There’s no video, sadly, but according to message board lore the band took a rare mid-set bow when it was finished; I think the last time that happened might have been the 12/29/94 Bowie. Imagine getting caught in traffic or the security line, coming in late to the show, and seeing Phish doing that after the song you missed. It’s unfair to the rest of the show to start off that hot…possibly unfair to the rest of the tour to drop such a momentous jam on a Wednesday night in St. Louis. Even its inclusion as filler five years later on Live Phish 17 is cruel to the featured show, like “if you thought that was good, here’s how much better it got in just two weeks.”
So what does Phish do to follow that accomplishment up? Why, Dog Log, of course. It’s the start of Bustout Show Part 2 – a pretty smart swerve given that it was going to be tremendously hard to top what they just played on pure improv alone. From the sublime straight to the ridiculous, the song about dodging dog doo-doo gets played straight for once and dedicated to Paul Languedoc, then Phish proceeds to rattle off four more songs in the first set making their 1998 debut, plus two more in the second, raising the total for this midweek I-70 series to 15.

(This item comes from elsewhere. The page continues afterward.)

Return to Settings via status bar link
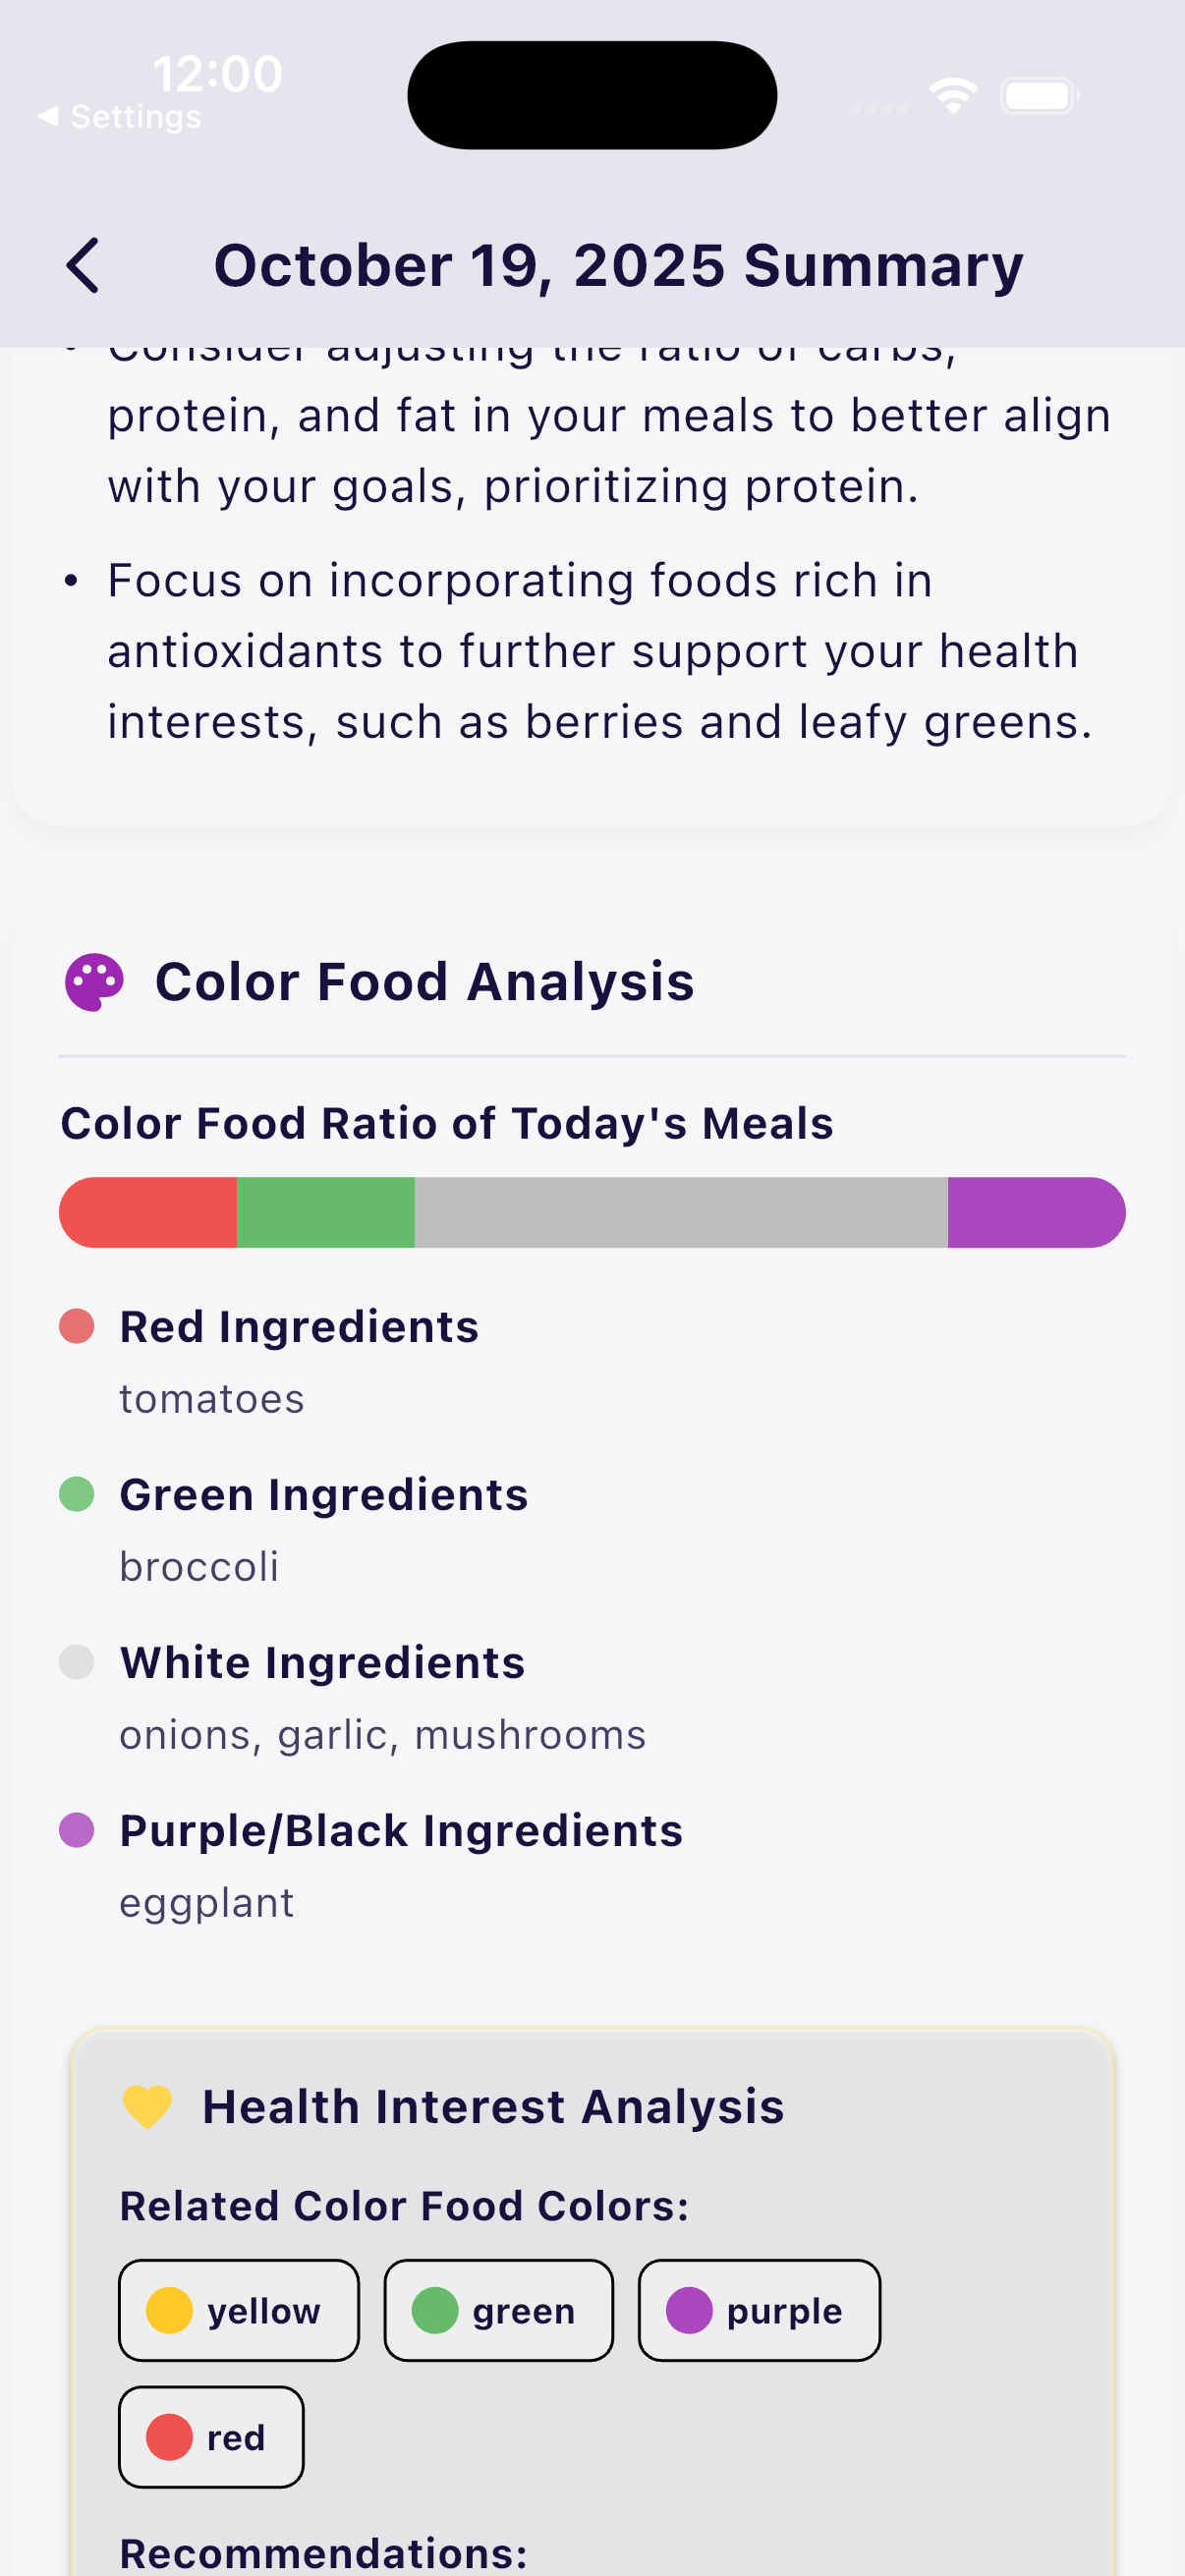Viewport: 1185px width, 2576px height. coord(120,117)
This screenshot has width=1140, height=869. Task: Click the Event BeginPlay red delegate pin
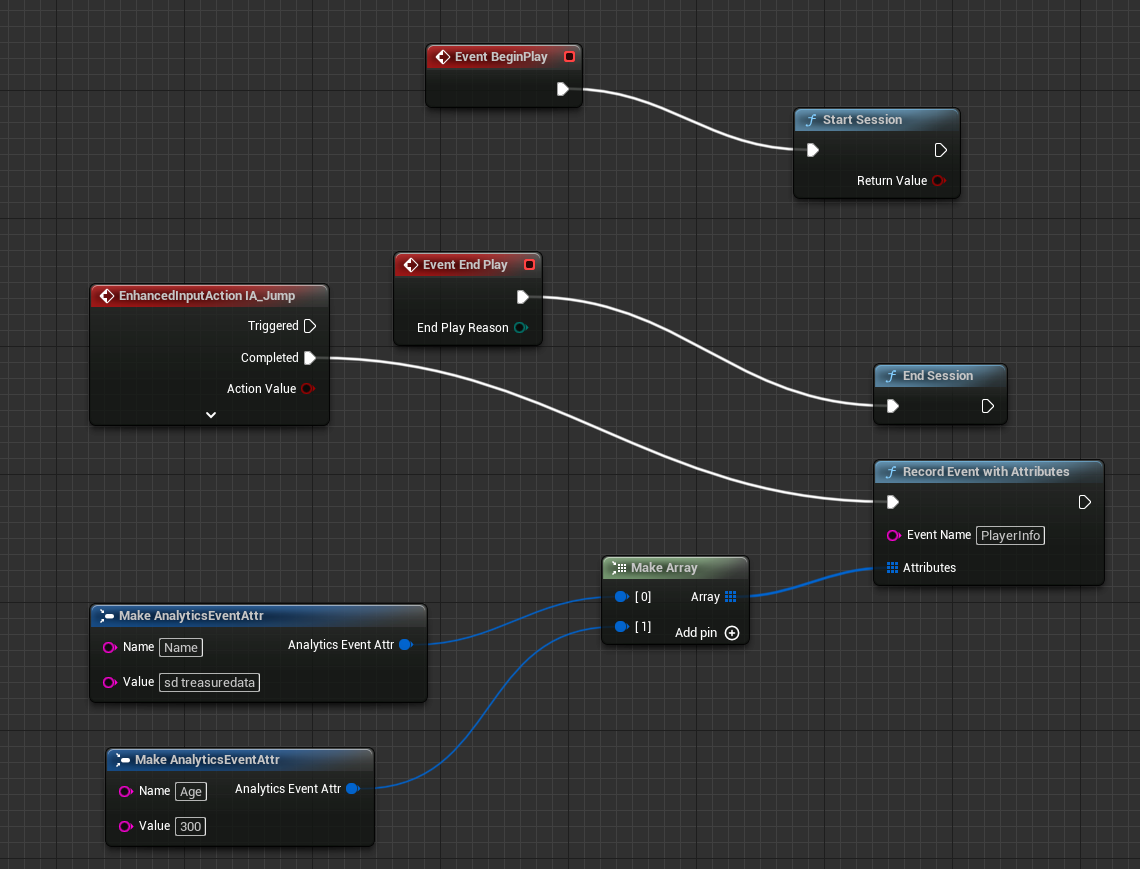569,57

Perhaps the most significant of tonight’s revivals is, of all things, Farmhouse, which gets a warm crowd reaction despite going missing for 27 shows; after all, Phish had unveiled it on national television. Bookended by two odd songs from the Story of the Ghost sessions (Fikus and Vultures) that won’t be heard from as often, the more direct Farmhouse sounds like the sound of Phish’s future. For better or worse, it lacks the proggy twist and turns of its peers or the veterans Foam and Glide, also making their reappearance tonight – and played quite well, it should be said.
Phish tried another oblique strategy to follow up that Gin in the second set, this time opening with one of the more unlikely jams of the year in Buried Alive. After a three minute 2001 fakeout, the cartoonish oldie pratfalls in and refuses to leave after its usual brief runtime, getting more and more deranged and deconstructed until becoming absurd avant-garde, with the main theme occasionally bubbling back in like an intrusive thought. It’s the version of the song that best simulates the experience of finding yourself under six feet of dirt, I’d speculate. Just before you run out of air, your oxygen-starved brain plays an old Steve Earle song.

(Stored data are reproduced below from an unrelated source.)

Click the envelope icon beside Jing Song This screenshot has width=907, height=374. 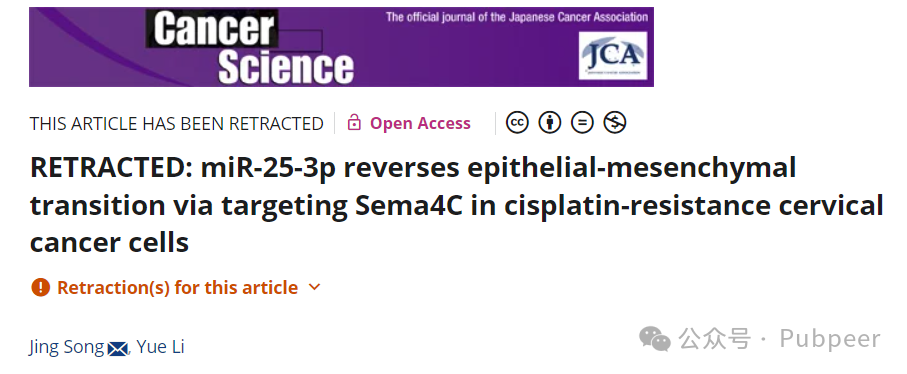(118, 348)
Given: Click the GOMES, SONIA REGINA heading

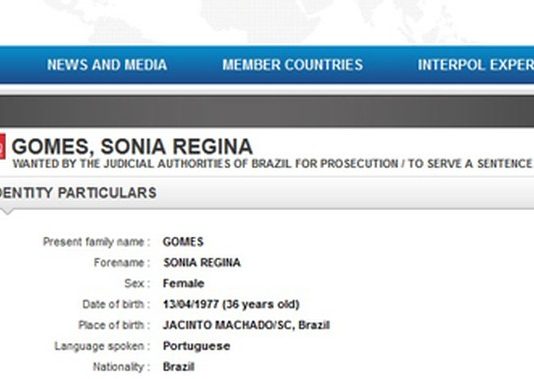Looking at the screenshot, I should pyautogui.click(x=132, y=147).
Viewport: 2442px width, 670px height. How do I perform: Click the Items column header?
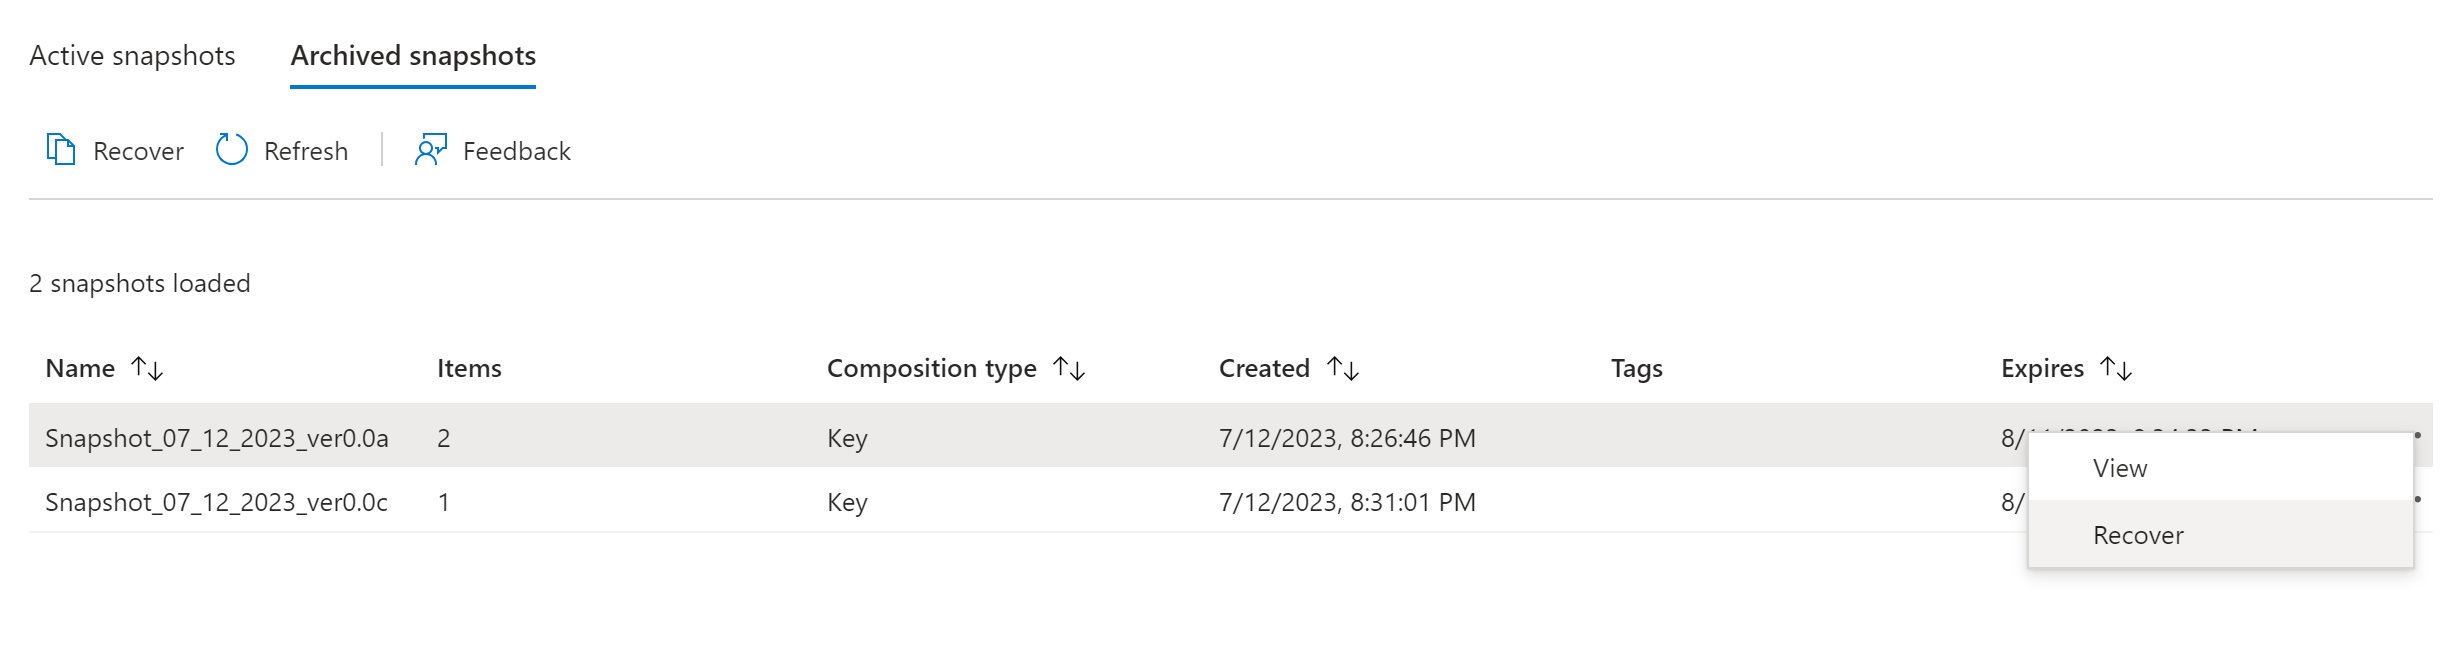click(x=469, y=369)
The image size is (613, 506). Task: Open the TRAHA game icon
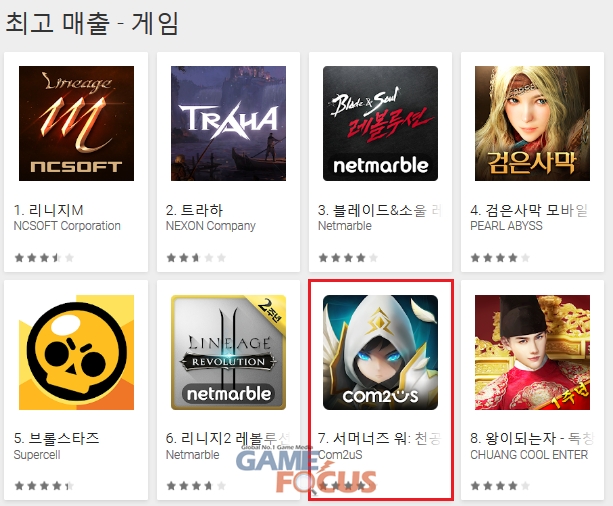228,124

It’s good but, man, I’m still thinking about that Gin. If anything, the rest of this show makes a strong argument for when a bustout show might work best – after an early triumph, when you’re playing with house money, just dust off some deep cuts and maybe take a scripted song out for a long atypical stroll. By 1998, Phish is mature enough to know when it’s touched heaven, and isn’t afraid to take a bow and try a different game instead of going for a second, hubristic bite.
* - I should go back and add this claim to my litany of reasons why 1998 is the dang best.
I was at this show and one thing I've never seen mentioned anywhere is Page and Fish were giving each other hand signals around 16:30-17:00 in the Gin. You can hear them hit the same exact number of syncopated beats in that window as a result.
One of my favorite shows attended (8/9/97 is my favorite). The Gin jam is Top 3 for the money. And the rest of the show has a fantastic flow.